#### SZCZEGÓŁY ZADANIA
Dokończ wątek z forum o brakujących ikonach w KDE4, pisząc jego dalszy ciąg od ostatniej odpowiedzi.

#### FRAGMENT TEKSTU
=-=-=
# KDE4 - brak ikon

## ollerm

Cześć

Niedawno poznikały mi ikony w systemie. Nie pamiętam czy coś aktualizowałem. Ale raczej nie..

Brakuje ikon np Skype, Kppp, kadu, kmail, kgpg i innych.

Przeszukałem googla i nie znalazlem rozwiązania problemu.

Nie wiem co sie stało z tymi ikonami :/

Miał ktoś podobny problem?

----------

## Garrappachc

Spróbuj przebudować te pakiety, ikonki powinny wrócić.

----------

## dziadu

Ikony do KDE4 znajdują się w pakiecie oxygen-icons. Przeinstalowałeś go?

----------

## ollerm

niestety, to nic nie pomogło. Przepudowalem takśe mime db, ale z takim samym skutkiem.

#edit

a może przebudować wszystko? -e world..

----------

## Crenshaw

a zrob sobie nowego uzytkownika i sproboj czy tez jest zle?

----------

## ollerm

niestety, to samo. W menu brak ikon

----------

## dziadu

Sprawdz uprawnienia do plikow i katalogow, najlepiej rowniez do konfigow w /usr/share/config.

----------

## ollerm

a jakie powinny być? do icons i config mam root:root

----------

## dziadu

No to jest wlasciciel i grupa wiec raczej masz poprawne. A jak z rwxrwxrwx ?

----------

## ollerm

644...
=-=-=
#### WYODRĘBNIONY MATERIAŁ
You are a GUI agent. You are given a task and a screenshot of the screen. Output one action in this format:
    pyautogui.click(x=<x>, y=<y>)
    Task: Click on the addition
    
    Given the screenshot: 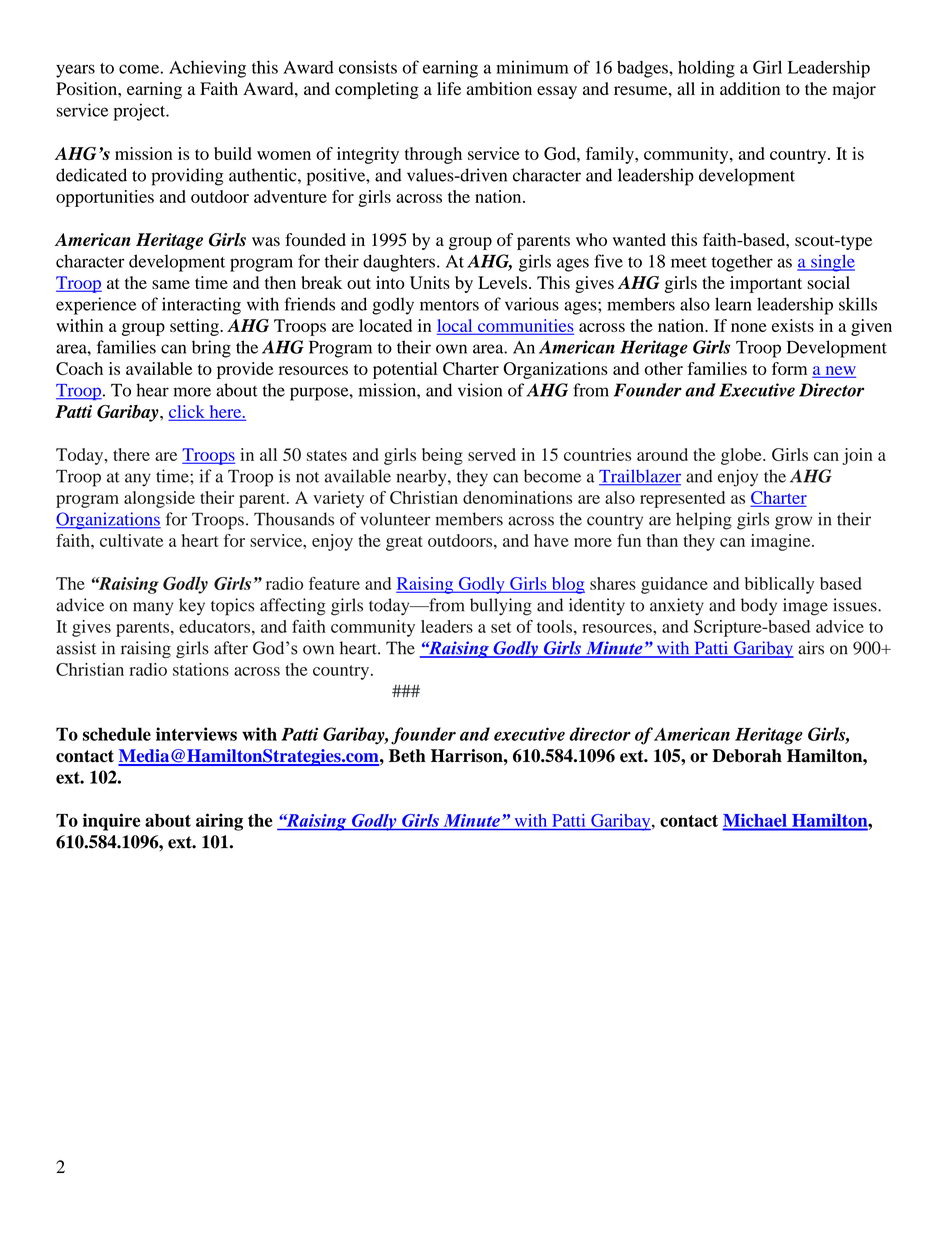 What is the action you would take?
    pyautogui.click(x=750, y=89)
=-=-=
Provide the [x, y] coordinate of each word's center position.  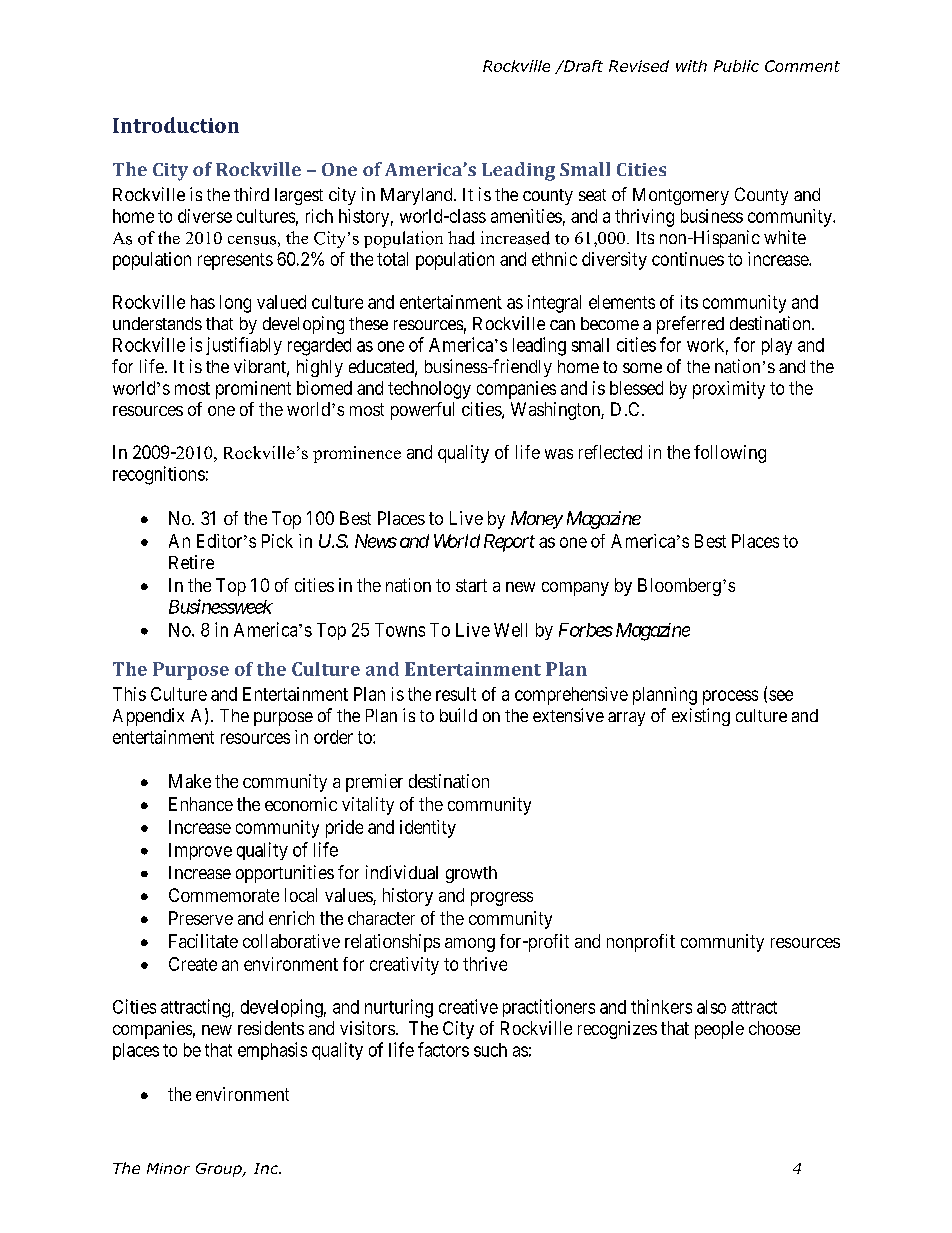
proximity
=-=-=
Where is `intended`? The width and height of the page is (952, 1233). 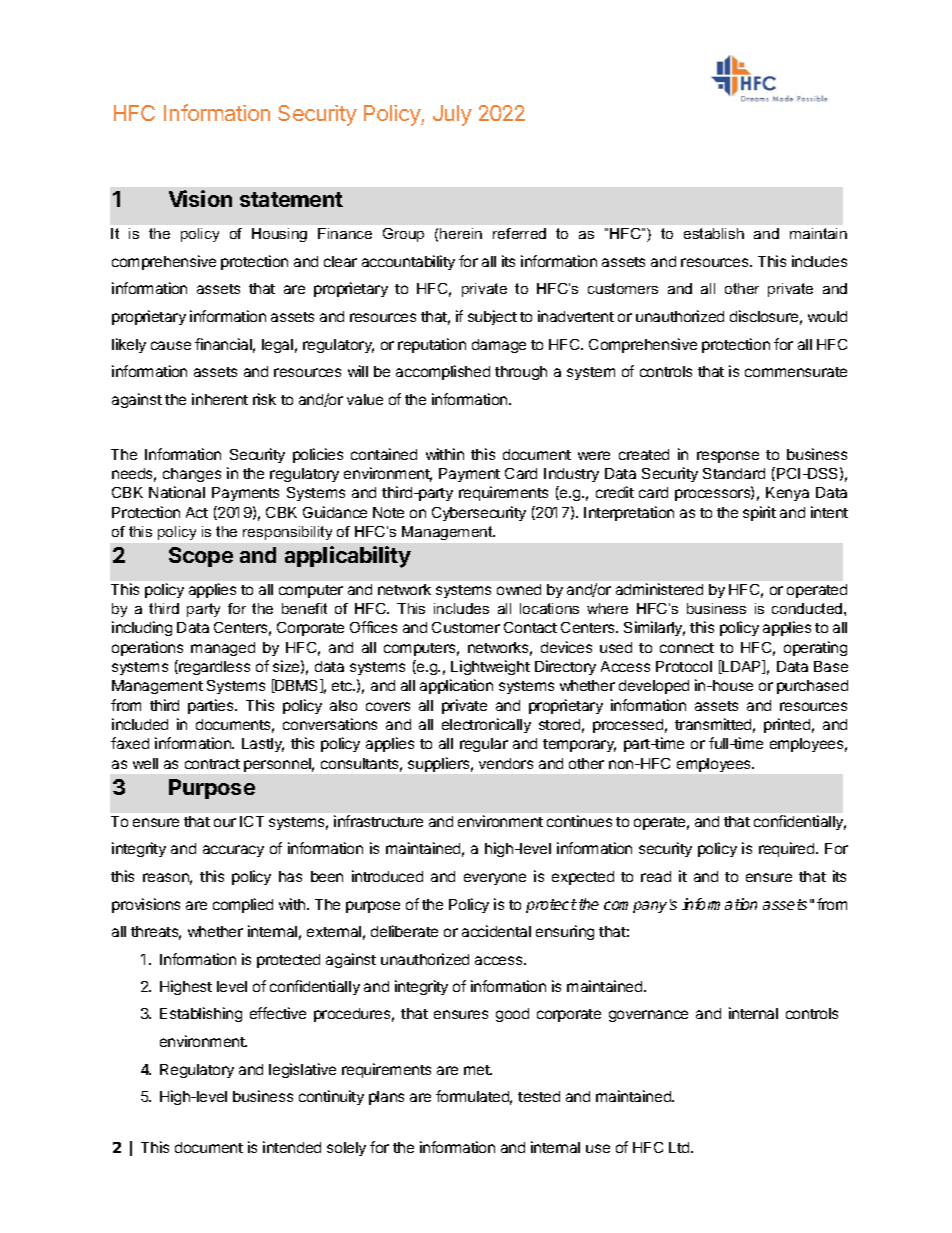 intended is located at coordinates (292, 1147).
=-=-=
#### ROZWIĄZANIE ZADANIA
http://wklej.org/hash/624588ba282/

w ikonach kombinowałem z 755, ale też nie bangla :/

----------

## dylon

Czy udalo Ci sie znalesc rozwiazanie?

Wlasnie mi sie to samo przydarzylo...  :Sad: 

----------

## ollerm

a właśnie zapomniałem napisać  :Very Happy: 

a więc.. z kde 4.3.5 zrobiłem upgrade do 4.4.0. Ikony sie nie pojawiły. Potem zrobiłem upgrade do 4.4.1. No i ikonki wróciły  :Smile: 

----------

## dylon

uhmm ja wlsanie mam 4.4.1 ale upgrade z 4.4.0  nie byl przyczyna znikniecia.

Na razie bezskuecznie przekompilowalem:

oxygen-icons

kdelibs

kdebase-menu

Czy ikony w menu moga byc zalezne od czegos jeszcze? 

Najbardziej mnie dziwi, ze ikony zniknely przy polowie programow kde oraz polowie innych niezwiazanych z kde... (np. vlc, nxclient, gimp etc.)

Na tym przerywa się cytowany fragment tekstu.